Hast du schon von den wilden Pferden in Namibia gehört? Eine Herde Wildpferde lebt in der Namib Wüste in der Nähe von Aus – genauer gesagt bei Garub. Auf einer Tour in den Süden Namibias kannst du sie gut bei einem Abstecher nach Lüderitz besuchen.

Wildpferde in Namibia

Dein Besuch bei Namibias Wildpferden

Wir haben die Wildpferde in Namibia 2016 auf unserer Reise durch den Süden besucht. Leider hatten wir auf unserer Reise nur einen kurzen Aufenthalt in Lüderitz eingeplant. Sowohl auf dem Hin- als auch Rückweg haben wir einen Abstecher nach Garub gemacht und dort Stunden damit verbracht die Wildpferde zu beobachten.

Wir haben viele Besucher gesehen, die gekommen sind, ein paar Fotos gemacht haben und nach 10 Minuten wieder gefahren sind. Für einen Pferdefan wie mich, reicht das nicht. Es war so schön das Verhalten der Pferde und die Sozialstrukturen ih Ruhe zu beobachten. Außerdem haben wir viele unterschiedliche Gruppen gesehen die sich am Bohrloch abgewechselt haben.

Nimm dir Zeit die Pferde zu beobachten!

Es herrscht ein ständiges Kommen und Gehen am Wasserloch. Solltest du nicht direkt eine Herde antreffen, warte ein wenig und suche den Horizont mit dem Fernglas ab. Oft kannst du in der Ferne eine Herde entdecken und es ist nur eine Frage der Zeit bis sie am Wasserloch auftaucht. Manchmal nähern sich die Pferde nur langsam der Wasserquelle, andere widerum kommen locker angetrabt und können es kaum erwarten das Wasser zu erreichen. Manchmal muss eine Gruppe Junghengste der gefestigten Herde Platz machen oder ein einzelner Hengst wartet in der Ferne bis er an der Reihe ist und zum Wasser kommt. Spannend sind auch die Begegnungen zwischen Pferden und Oryx Antilopen. Mir scheint, dass die Pferde in der Rangordnung über den Oryx stehen und diese vom Wasser vertreiben können. Meist ist es friedlich rund ums Wasser, teilweise kannst du aber auch Rangeleien und Drohgebärden sehen.

wilder Hengst Namibia

Anfahrt zu den Wildpferden

Auf dem Weg nach Lüderitz über die B4 führt 20km hinter Aus eine Schotterstraße zur Tränke der Wildpferde bei Garub. Dort befindet sich auch ein Aussichtspunkt mit Schattendach zur Beobachtung der Wildpferde.

Ausgangspunkt für deinen Besuch bei den Wüstenpferden kann zum Beispiel eine Übernachtung in Klein-Aus Vista sein. Sabine von Ferngeweht hat einen tollen Bericht über eine Wanderung in Klein Aus und ihren Besuch bei den Wildpferden geschrieben.

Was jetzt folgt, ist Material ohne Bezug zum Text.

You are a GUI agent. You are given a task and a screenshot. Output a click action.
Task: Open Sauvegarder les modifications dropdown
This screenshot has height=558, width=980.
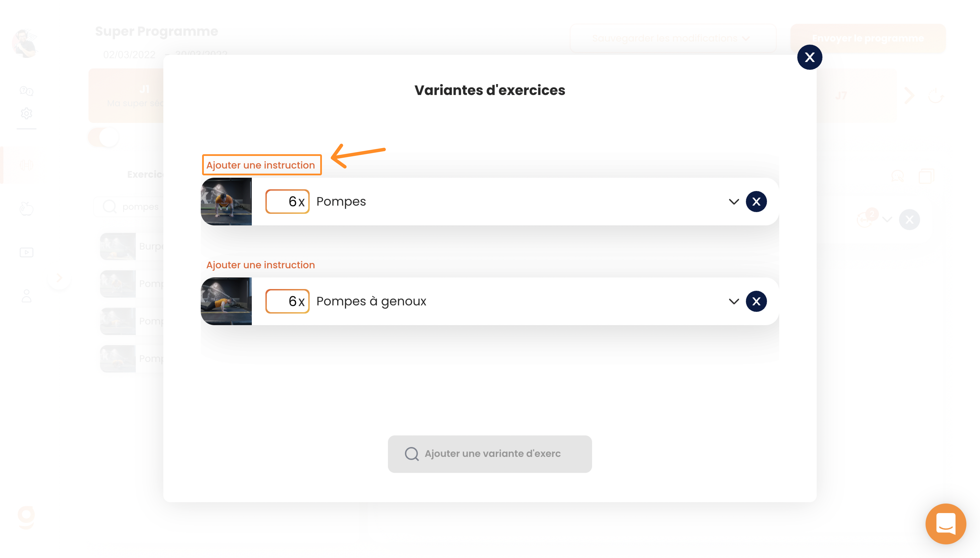tap(673, 38)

Alternativ kannst du auf der Strecke Lüderitz den Abzweig nach Garub nehmen um die Pferde zu beobachten und im Anschluss weiter fahren.

Auge eines Wildpferds

Meine Tipps um die Wildpferde zu beobachten:

  • Genügend Zeit und Geduld

Auch wenn die Wildpferde den Unterstand zur Beobachtung kennen und an die Autos sowie Touristen gewöhnt sind, so sind es immernoch wilde Tiere, die sich nicht dauerhaft am Wasser aufhalten. Es kann sein, dass du erstmal keine Pferde entdeckst oder sie nur in der Ferne grasen siehst. Wenn du genug Zeit hast, kannst du oft auch verschiedene Herden und Gruppen, die sich am Wasser abwechseln, beobachten.

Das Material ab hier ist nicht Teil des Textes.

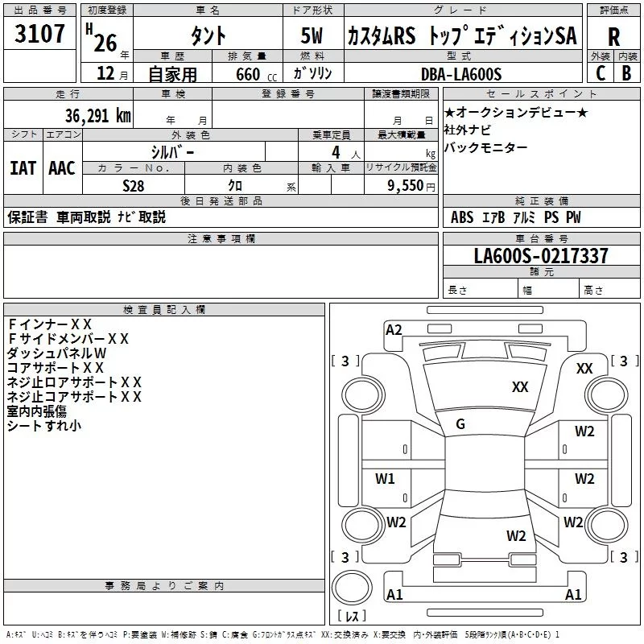Click the IAT shift type cell
Image resolution: width=644 pixels, height=644 pixels.
pyautogui.click(x=23, y=167)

  • Wasser, Snacks und Sonnencreme

Versorge dich mit ausreichend Wasser, einem kleinen Snack und viel Sonnencreme. Zwar spendet der Unterstand Schatten, aber es ist dennoch sehr heiß in der Wüste. Außerdem verfliegt die Zeit wie im Flug, so dass ich mehr Zeit als ursprünglich geplant bei den Wildpferden verbracht habe.

  • Fernglas und Kamera

Bring auch jeden Fall ein Fernglas mit, so dass du den Horizont nach den Pferden absuchen kannst. Eine Kamera mit großem Objektiv ist natürlich notwendig, um die Pferde zu fotografieren.

  • Verhaltet euch ruhig

Auch die Wildpferde sind wilde Tiere: Lautes Türenschlagen, klappern und Ausrufe stören einerseits die Tiere und andererseits auch andere Besucher. Wie auch an den Wasserlöchern im Etosha Nationalpark solltet ihr euch auch hier ruhig verhalten.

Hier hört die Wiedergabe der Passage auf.